Collected data
-------------------------
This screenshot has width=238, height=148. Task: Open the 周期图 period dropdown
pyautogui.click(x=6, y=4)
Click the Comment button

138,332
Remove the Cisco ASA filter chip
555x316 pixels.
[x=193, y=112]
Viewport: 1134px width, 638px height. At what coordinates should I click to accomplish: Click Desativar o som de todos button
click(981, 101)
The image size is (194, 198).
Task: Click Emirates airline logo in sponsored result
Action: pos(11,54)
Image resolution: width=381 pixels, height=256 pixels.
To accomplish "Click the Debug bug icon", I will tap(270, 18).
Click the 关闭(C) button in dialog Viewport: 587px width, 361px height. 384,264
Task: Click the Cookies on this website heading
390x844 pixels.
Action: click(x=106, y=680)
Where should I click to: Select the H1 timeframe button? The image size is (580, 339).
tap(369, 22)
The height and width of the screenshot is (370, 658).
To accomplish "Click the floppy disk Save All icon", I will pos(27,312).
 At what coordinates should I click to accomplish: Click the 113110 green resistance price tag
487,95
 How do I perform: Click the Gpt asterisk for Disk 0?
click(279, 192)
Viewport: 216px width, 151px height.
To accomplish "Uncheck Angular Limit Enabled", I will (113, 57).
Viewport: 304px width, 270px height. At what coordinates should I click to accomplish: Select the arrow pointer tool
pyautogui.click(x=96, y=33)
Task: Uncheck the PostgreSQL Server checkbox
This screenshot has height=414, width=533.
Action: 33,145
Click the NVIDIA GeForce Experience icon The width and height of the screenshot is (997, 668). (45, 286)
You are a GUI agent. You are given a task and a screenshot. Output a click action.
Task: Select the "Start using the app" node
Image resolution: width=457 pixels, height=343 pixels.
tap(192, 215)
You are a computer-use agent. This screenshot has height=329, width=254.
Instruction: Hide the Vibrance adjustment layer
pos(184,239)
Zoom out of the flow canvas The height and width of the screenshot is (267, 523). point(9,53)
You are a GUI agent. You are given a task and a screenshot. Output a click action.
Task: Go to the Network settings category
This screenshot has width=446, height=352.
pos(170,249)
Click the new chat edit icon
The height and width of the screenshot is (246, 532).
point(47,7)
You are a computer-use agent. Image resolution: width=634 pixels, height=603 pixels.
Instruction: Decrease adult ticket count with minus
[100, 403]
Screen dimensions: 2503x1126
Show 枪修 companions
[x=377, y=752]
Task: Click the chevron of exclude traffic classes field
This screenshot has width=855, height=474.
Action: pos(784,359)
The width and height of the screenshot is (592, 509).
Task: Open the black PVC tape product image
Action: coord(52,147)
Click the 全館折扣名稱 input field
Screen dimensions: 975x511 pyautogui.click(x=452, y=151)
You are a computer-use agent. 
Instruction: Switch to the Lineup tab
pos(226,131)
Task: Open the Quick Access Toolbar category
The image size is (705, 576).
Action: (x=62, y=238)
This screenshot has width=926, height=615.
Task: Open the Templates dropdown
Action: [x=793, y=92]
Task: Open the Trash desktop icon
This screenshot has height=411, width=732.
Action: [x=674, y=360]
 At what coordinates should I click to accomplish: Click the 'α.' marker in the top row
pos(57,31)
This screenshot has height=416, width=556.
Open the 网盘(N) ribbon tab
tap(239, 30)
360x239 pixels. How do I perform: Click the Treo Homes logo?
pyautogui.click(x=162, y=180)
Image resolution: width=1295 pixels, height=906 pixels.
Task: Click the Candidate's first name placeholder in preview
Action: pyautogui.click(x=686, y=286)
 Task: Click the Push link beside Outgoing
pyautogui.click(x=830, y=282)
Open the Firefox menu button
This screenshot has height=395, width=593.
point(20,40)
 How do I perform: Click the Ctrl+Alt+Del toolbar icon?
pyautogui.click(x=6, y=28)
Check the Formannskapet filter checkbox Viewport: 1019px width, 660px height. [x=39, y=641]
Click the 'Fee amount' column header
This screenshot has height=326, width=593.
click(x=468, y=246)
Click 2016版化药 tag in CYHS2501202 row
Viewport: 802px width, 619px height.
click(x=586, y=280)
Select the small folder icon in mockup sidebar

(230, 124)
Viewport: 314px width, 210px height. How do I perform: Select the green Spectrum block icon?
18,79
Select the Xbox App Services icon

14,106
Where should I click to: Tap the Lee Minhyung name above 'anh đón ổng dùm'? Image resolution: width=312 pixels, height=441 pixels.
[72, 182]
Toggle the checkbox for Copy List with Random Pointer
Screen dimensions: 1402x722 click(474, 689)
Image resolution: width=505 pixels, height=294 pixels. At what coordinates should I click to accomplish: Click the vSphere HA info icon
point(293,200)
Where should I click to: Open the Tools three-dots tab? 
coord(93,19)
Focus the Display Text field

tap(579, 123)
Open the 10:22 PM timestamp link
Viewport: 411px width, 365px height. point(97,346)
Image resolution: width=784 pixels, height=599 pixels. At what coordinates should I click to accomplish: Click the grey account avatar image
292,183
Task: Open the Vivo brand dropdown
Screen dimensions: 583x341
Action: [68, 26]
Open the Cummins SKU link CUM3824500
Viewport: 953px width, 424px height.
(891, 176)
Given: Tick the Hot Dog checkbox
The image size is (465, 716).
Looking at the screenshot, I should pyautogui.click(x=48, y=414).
-------------------------
WHAT TO WORK ON:
No lines before the one containing "Given: Tick the Hot Dog checkbox" belong in the answer; write out that line and each one after it exactly, through the end of the records.

FINAL ANSWER:
Given: Tick the Hot Dog checkbox
The image size is (465, 716).
Looking at the screenshot, I should pyautogui.click(x=48, y=414).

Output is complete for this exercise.